When a group of college students tried to draw him out, he replied that he would not bomb the dam, but he added, with a characteristic touch of humor, ". . . if someone else wanted to do it, I'd be there holding a flashlight." But he might not have, for Abbey--at least the serious side of him--had won a Guggenheim Fellowship on 21 March 1975. He often said that The Monkey Wrench Gang had simply been one of his novels, and shortly before he died, he attempted a final word on this problematic work, explaining that he had written out of an "indulgence of spleen and anger from a position of safety behind my typewriter. But that was a tertiary motive. Mainly I wanted to entertain and amuse." Perhaps, then, the best that could follow any such "amusement" would be this conclusion: the novel takes its readers on an intellectual and emotional adventure the real-world consequences of which none should actually want to shoulder. But the premise of the story, if gathered and focused into a political resolve, might well result in some effective and also lawful means of defending nature.
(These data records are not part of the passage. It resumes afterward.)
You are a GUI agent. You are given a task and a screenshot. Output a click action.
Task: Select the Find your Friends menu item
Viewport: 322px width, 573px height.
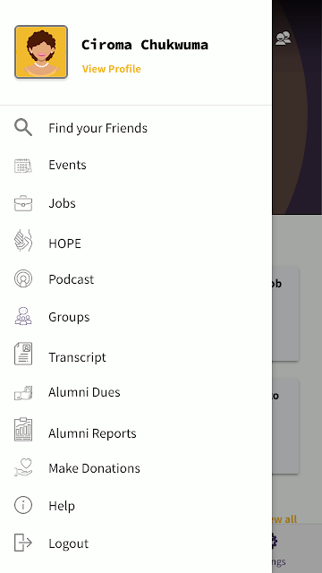[x=136, y=127]
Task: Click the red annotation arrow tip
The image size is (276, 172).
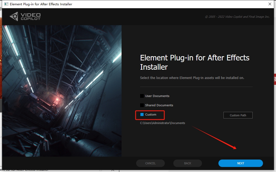Action: click(235, 149)
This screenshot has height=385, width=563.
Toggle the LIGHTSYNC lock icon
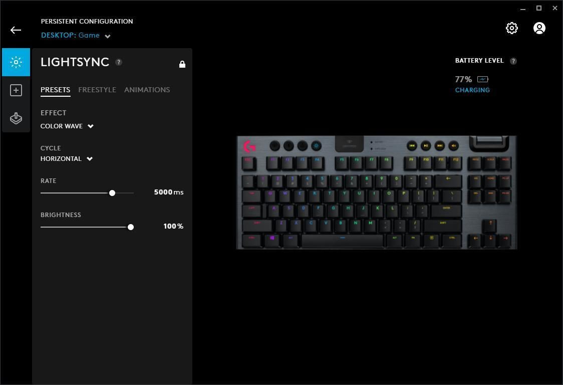pos(182,64)
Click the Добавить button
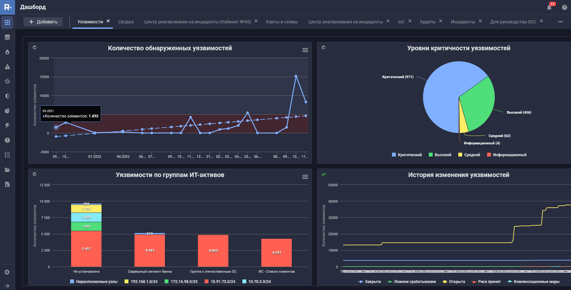 pos(43,22)
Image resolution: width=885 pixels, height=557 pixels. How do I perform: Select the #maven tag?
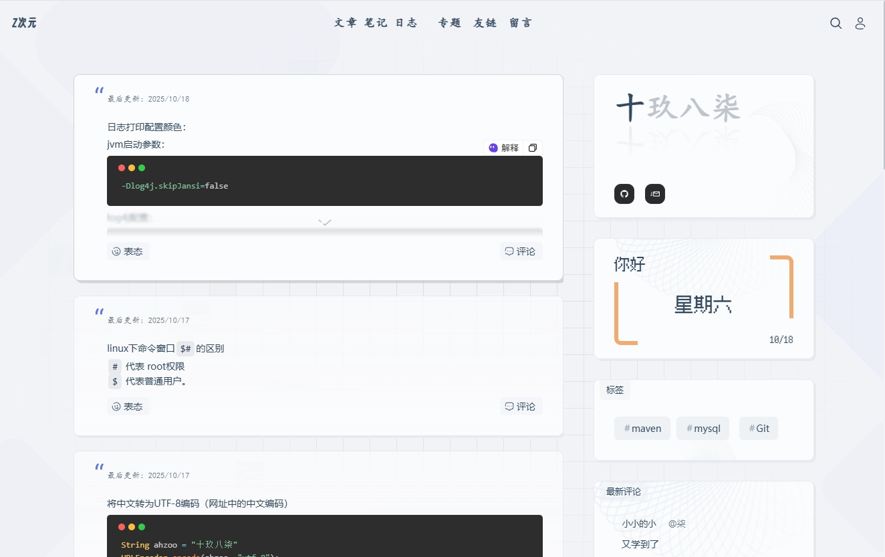click(x=642, y=429)
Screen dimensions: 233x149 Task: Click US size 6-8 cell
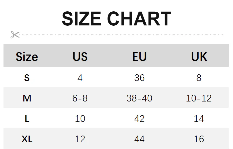pyautogui.click(x=80, y=98)
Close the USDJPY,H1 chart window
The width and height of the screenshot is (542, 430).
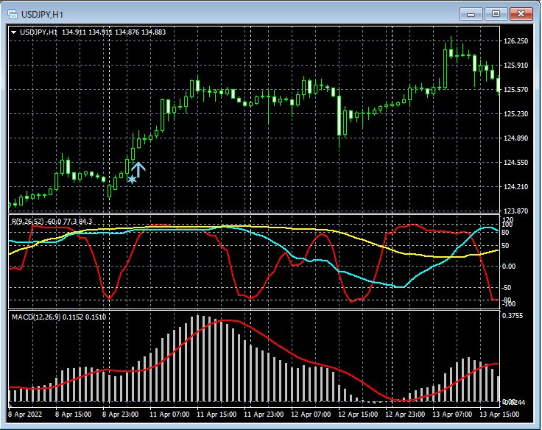coord(521,13)
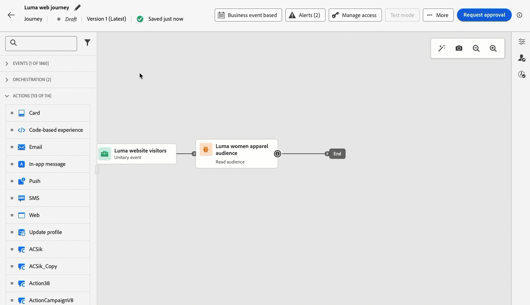530x305 pixels.
Task: Open Alerts (2) button
Action: (305, 15)
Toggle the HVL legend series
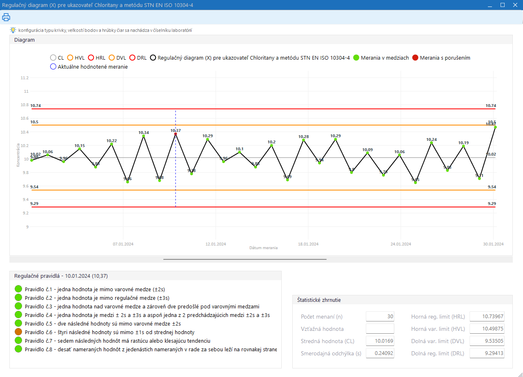The width and height of the screenshot is (523, 377). 70,58
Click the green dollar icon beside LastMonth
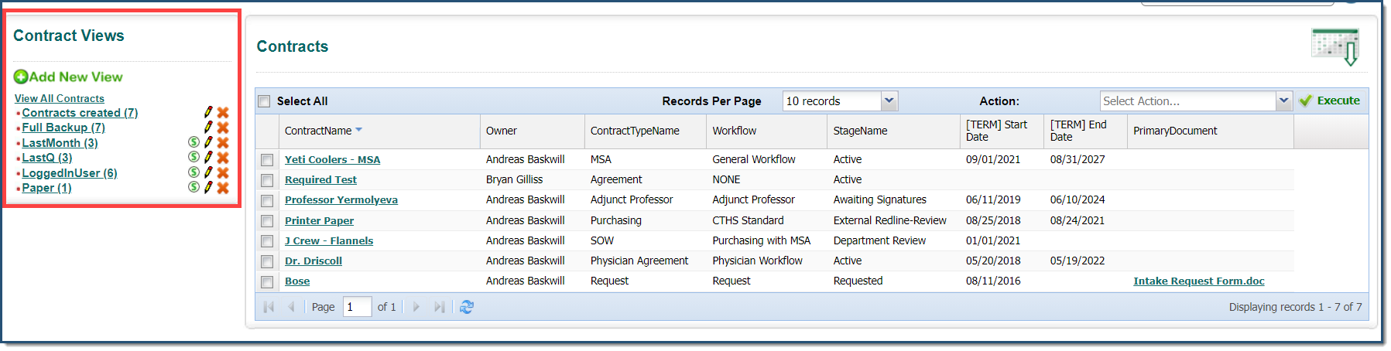 (x=194, y=142)
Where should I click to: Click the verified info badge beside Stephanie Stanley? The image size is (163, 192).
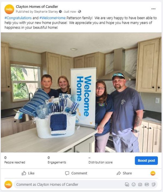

So much did The Monkey Wrench Gang establish a reputation for Abbey in what is called eco-fiction that now The Bear Essential magazine of Portland, Oregon, annually awards "The Abbey" for work in this new and popular genre

Abbey's dam-busting idea simply will not die. In recent years, however, it has taken the milder form of a referendum that calls for draining Lake Powell, not blowing up its dam. Nevertheless, this possibility of returning the Colorado once more to a free and wild river continues to come around every two or three years. Each time, the proposition stirs deep wells of hatred in the region. It has also tempted Hollywood producers, who have speculated on the potential of the original story for an action-packed movie.

 

Be prepare to answer these questions in class:

Which novel is said to have inspired the formation of the real-life environmental group Earth First!,

What is eco fiction?

What are things some that we can admire about Edward Abbey?

What are some things about Edward Abbey that most of us would disapprove of?